- Born: October 8, 1974 (age 51) Malam Sidi, Kwami LGA, Gombe State, Nigeria
- Occupations: Academic, university administrator
- Years active: 2006–present
- Organization: Gombe State University
- Known for: Vice-Chancellor of Gombe State University
- Title: Professor
- Awards: Fellow, Chartered Institute of Administrators; Fellow, Institutes of Corporate Administrators,; Fellow, Institutes of Industrialist and Corporate Administrators;

Academic background
- Alma mater: University of Maiduguri; Bayero University; Ahmadu Bello University;

Academic work
- Discipline: Educational Management and Finance
- Institutions: Gombe State University
- Main interests: Higher Education Management and Finance

= Sani Ahmed Yauta =

Acting Vice chancellor Gombe State University

Sani Ahmed Yauta is a Nigerian academic and university administrator who serves as the Vice-Chancellor of Gombe State University (GSU) in Gombe, Nigeria. He was appointed to the position on 27 August 2025 by Gombe State Governor Muhammadu Inuwa Yahaya, following his tenure as Acting Vice-Chancellor Previously, he held the role of Deputy Vice-Chancellor (Academic) at the institution

== Early life and education ==
Sani Ahmed Yauta was born on 8 October 1974 in Malam Sidi village, Kwami Local Government Area of Gombe State, Nigeria. He earned a Bachelor of Science (B.Sc.) in Economics from University of Abuja in 2004. He bagged his Master of Education (M.Ed.) in Educational Administration and Planning from the University of Maiduguri in 2012. In 2015, he earned his PhD University of Colombo, Sri Lanka

== Academic career==
Yauta began his academic career as a Graduate Assistant at Gombe State University in 2006, where he rose through the ranks to become a Professor of Educational Management and Finance.

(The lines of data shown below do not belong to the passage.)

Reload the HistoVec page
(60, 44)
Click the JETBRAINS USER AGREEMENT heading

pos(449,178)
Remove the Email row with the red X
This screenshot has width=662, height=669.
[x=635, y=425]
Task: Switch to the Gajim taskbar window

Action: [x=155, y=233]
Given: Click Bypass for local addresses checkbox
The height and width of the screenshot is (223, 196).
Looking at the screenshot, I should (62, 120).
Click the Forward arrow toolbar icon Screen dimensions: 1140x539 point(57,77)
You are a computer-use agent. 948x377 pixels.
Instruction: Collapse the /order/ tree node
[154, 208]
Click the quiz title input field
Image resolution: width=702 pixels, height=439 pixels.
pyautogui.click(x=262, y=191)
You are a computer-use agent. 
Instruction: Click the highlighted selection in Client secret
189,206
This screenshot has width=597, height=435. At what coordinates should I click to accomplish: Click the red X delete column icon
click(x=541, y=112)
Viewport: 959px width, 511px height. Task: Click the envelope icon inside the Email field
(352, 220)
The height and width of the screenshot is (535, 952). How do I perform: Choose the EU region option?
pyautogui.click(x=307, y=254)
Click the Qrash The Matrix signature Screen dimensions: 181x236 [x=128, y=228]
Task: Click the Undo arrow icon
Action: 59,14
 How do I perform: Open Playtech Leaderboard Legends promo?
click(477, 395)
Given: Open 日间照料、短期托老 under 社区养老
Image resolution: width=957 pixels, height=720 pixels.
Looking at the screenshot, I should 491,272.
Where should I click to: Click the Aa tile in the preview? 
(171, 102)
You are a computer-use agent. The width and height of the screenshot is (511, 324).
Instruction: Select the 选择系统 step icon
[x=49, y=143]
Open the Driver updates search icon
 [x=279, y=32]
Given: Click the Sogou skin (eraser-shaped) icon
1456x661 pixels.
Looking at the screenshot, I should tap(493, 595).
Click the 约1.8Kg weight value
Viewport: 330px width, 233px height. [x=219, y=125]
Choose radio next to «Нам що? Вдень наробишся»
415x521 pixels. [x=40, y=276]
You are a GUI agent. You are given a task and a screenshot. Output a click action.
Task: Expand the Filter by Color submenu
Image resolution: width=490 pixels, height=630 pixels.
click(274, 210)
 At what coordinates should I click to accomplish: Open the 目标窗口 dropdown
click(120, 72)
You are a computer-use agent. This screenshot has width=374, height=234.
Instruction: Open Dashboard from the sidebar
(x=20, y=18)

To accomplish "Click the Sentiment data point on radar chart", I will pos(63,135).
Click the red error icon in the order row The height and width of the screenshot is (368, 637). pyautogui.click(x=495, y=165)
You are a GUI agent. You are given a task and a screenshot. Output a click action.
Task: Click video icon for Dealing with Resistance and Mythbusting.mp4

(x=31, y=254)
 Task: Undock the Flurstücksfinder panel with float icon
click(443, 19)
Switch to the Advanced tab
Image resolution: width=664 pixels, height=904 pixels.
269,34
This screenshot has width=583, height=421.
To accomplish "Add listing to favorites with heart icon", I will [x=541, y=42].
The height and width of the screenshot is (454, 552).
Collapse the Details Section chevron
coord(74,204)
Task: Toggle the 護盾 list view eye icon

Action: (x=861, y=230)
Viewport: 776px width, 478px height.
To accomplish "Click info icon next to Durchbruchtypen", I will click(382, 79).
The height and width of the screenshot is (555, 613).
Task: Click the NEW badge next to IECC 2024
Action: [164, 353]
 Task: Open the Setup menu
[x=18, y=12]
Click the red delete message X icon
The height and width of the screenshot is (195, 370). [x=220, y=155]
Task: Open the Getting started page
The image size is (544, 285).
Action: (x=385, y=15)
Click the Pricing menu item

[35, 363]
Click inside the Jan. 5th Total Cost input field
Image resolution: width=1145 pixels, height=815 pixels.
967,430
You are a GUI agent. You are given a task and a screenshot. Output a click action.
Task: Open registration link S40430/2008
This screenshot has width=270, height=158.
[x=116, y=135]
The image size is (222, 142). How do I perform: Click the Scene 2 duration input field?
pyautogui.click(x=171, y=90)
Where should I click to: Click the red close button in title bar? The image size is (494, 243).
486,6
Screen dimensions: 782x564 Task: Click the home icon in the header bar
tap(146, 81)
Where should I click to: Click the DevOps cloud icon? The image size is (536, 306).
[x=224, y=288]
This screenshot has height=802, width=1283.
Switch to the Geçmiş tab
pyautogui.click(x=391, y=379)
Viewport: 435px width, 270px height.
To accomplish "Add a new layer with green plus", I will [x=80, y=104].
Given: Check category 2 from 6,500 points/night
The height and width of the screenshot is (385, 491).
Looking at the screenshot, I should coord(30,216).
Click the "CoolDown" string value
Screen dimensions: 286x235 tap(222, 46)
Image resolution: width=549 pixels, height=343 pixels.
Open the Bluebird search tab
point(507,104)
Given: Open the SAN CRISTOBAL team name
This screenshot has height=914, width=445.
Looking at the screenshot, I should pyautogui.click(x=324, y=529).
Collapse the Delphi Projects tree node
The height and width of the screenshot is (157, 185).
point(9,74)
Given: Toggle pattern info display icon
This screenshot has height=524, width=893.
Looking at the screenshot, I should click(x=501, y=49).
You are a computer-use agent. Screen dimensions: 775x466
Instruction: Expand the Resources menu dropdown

== Administrative career ==
In 2024, Yauta was appointed Acting Vice-Chancellor of Gombe State University. In 2015, he matriculated over 200 pioneer students of the newly established Dukku Campus for the Faculty of Environmental Sciences and announced that over 4,000 students had benefited from the Nigerian Education Loan Fund (NELFUND) On 27 August 2025, Gombe State Governor Muhammadu Inuwa Yahaya approved Yauta's appointment as the substantive Vice-Chancellor of Gombe State University, succeeding Abdullahi Mahmud Haruna. As Vice-Chancellor, Yauta has advocated for local production of anti-venom in Nigeria to address public health concerns in rural areas like Kaltungo in Gombe State.